Galectin-3 Functions as an Alarmin: Pathogenic Role for Sepsis Development in Murine Respiratory Tularemia
Figure 1
Upregulated expression and extracellular release of Galectin-3 in lungs during respiratory F. novicida infection.
(A) Total RNA was extracted by Trizol method from lungs harvested at the indicated times after infection with the Wild-type bacteria (WT) or from mice vaccinated with an attenuated mutant strain followed by challenge with WT bacteria (Mut/WT mice). The mRNA levels of Galectin-3 were analyzed by real-time PCR as described in Materials and Methods and are expressed as fold changes over the levels in mock control mice. Data shown are the averages of 3–4 mice per group. Statistically significant differences are denoted by asterisks (**p<0.005). (B) In-situ IF staining of frozen lung sections from mock infected and WT U112 infected or Mut/WT mice harvested at 3 d. p.i Lung harvested 3 weeks after vaccination with the mutant alone (Mut-3 wk) served as controls for Mut/WT mice.

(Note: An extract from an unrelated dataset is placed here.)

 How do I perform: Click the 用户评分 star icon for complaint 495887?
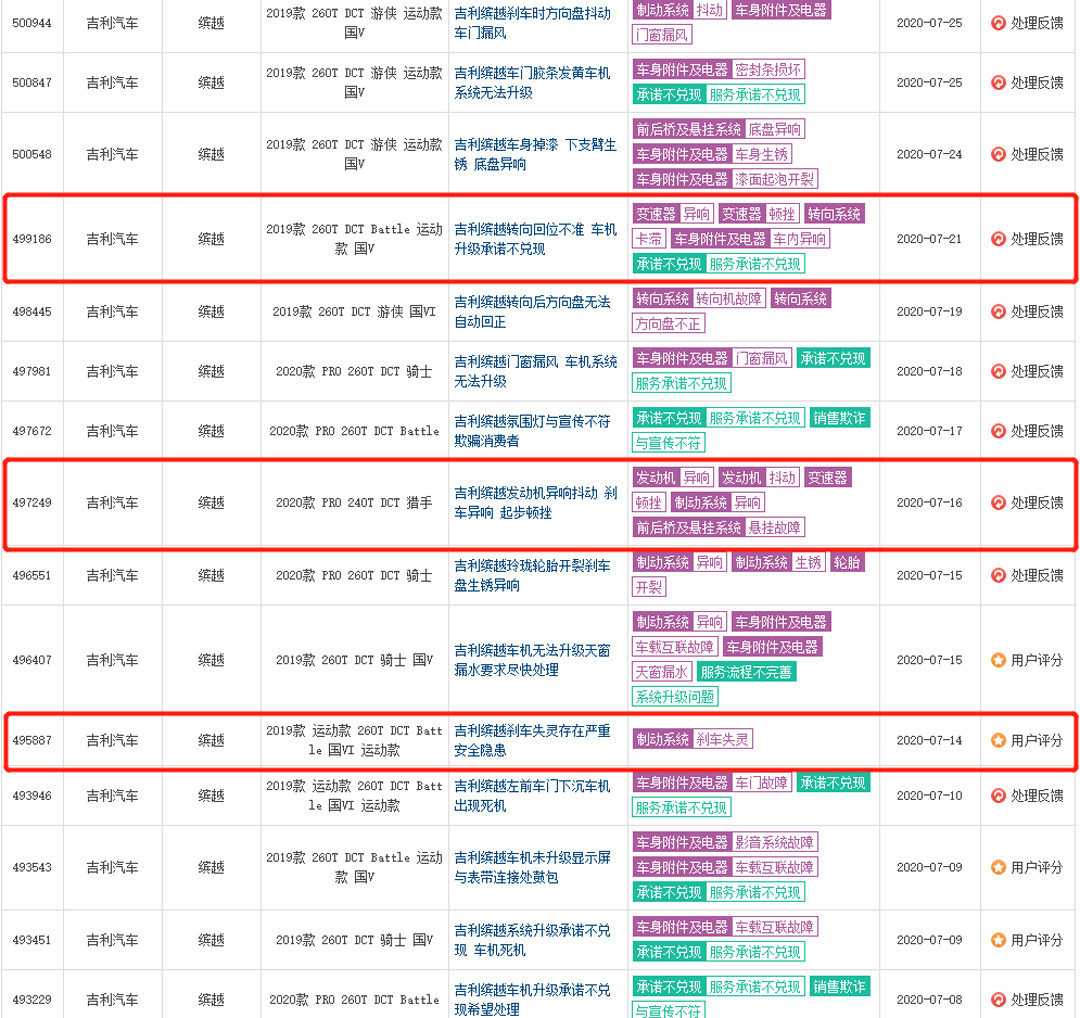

The sections were stained for galectin-3 (red) using a purified rat anti-mouse galectin-3 antibody followed by Alexa-546 conjugated chicken anti-rat antibody. Nuclei (blue) were stained with 4′6′ diamidino-2-phenylindol-dilactate (DAPI). Magnification×200. Insets depict extracellular galectin-3 in WT F. novicida infected mouse lungs (B2’) and cytosolic galectin-3 in Mut/WT (B4’) mouse lungs.